It makes me cringe to hear about him. And while it’s fine if you just want to have a fling, it’s not a recipe for long-term happiness. I never put up with crappy behavior—it’s a waste of my time—and I especially wouldn’t get into a relationship with any of the tools I’ve outlined below. Read on to find out which guys you should never date.
1. The loafer-dreamer. It’s fine if a guy is unemployed. That’s pretty common these days. But is he at least looking? Don’t nag, but do ask. You may be the breadwinner in the relationship, which is great, but will he pull his weight with other ventures, like planning dates? Or will everything always be on you? Don’t date a guy you’re going to resent one day.
2. The negative Ned.
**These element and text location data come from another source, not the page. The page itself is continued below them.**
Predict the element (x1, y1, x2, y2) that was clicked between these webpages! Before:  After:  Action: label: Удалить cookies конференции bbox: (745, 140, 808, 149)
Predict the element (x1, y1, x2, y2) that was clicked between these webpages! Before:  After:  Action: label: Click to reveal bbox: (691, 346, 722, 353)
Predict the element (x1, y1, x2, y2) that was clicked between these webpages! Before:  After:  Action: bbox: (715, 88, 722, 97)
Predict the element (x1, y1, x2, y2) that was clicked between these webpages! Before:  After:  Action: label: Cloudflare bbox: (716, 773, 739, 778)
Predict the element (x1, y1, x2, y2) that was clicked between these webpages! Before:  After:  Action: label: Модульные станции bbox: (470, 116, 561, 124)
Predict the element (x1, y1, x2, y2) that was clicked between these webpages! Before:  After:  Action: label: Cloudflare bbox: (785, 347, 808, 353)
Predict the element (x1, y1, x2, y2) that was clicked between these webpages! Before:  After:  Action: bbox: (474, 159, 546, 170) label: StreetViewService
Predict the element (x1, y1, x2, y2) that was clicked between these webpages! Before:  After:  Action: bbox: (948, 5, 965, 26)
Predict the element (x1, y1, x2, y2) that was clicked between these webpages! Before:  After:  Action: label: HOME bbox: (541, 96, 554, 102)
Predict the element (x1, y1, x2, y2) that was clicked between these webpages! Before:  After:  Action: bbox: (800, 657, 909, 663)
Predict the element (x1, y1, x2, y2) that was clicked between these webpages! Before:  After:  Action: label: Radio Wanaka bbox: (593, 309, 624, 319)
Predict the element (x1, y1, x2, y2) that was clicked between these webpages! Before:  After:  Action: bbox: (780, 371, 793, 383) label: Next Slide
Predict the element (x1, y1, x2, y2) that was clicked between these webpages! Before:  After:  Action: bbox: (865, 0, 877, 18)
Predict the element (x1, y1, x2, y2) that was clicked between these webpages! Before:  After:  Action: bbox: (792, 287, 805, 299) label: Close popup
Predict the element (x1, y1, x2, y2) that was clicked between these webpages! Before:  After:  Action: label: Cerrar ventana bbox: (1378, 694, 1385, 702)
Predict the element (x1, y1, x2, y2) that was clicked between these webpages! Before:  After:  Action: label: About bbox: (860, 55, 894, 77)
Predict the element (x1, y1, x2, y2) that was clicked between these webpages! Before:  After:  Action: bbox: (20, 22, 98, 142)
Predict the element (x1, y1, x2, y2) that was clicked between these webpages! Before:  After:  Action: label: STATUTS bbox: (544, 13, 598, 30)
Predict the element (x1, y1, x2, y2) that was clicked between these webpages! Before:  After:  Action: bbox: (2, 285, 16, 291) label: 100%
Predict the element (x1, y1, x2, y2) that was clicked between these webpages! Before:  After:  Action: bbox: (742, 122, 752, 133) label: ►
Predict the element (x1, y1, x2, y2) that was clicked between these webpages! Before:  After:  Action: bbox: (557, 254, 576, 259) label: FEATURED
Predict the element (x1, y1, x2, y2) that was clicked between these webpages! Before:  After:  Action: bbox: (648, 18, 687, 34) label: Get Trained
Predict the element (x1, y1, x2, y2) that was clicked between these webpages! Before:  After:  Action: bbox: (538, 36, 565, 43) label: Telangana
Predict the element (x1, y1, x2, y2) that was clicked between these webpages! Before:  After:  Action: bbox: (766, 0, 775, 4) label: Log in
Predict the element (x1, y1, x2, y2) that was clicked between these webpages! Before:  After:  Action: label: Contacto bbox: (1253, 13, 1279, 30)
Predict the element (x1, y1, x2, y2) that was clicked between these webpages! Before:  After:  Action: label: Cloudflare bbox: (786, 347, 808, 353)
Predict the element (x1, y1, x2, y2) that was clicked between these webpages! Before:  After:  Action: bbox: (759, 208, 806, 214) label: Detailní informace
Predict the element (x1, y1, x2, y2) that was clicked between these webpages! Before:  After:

Some guys are glass-is-half-empty people, which is fine. But shouldn’t a guy feel a little more positive than normal around a woman he wants to impress? If your guy doesn’t make an effort to at least look on the plus side, he will probably end up bringing you down. Doesn’t matter if you’re Pollyanna. If a guy finds fault in everything, run.
3. The egomaniac. It’s his world and you just live in it. Which means you hang with his friends, visit his family, and in general, he has very little time for you. The narcissist may not honor his commitments to you if an invitation comes for something that will flatter him or make him feel bigger. A self-centered guy will rarely center his attention on you. And I don’t care how good it feels on the rare occasion that he does glance your way.
4. Dude with a ‘tude. Do you really want a bad boy? He’s going to be anti-establishment about everything, including taking out the trash. That’s immature. And he’ll give you attitude. It’s not productive. In the end, every woman wants a guy who is helpful and takes out the trash.
5. The chronic flirt. If you’re enamored because he’s the lead in a band, or he’s a pro skater, you might explain away his behavior. You don’t love that he flirts, but it’s good for his career? No. Look for a guy whose music is so good, it stands on his own and he doesn’t need to flirt to get fans.
6. The mama’s boy. There are a lot of these out there, so I’ll be careful with this one. I’m just going to say this: even if his choice is between going to Disneyland with you and helping his mom do her laundry, he will probably choose the laundry. It’s no fun when you’re always #2.
7. The addictive personality. He could be predisposed to be addicted to drugs, gambling, alcohol, exercise, shopping, or even you. He’ll grow psychologically dependent on whatever it is. If he is addicted, he will be so preoccupied, that it gets in the way of normal life and dating you. It will be draining on you, even though it’s not your addiction. Go cold turkey on this guy.
Who have I forgotten? Which one was I wrong about? There are always exceptions out there. Do you have a horror story about any of the guys above?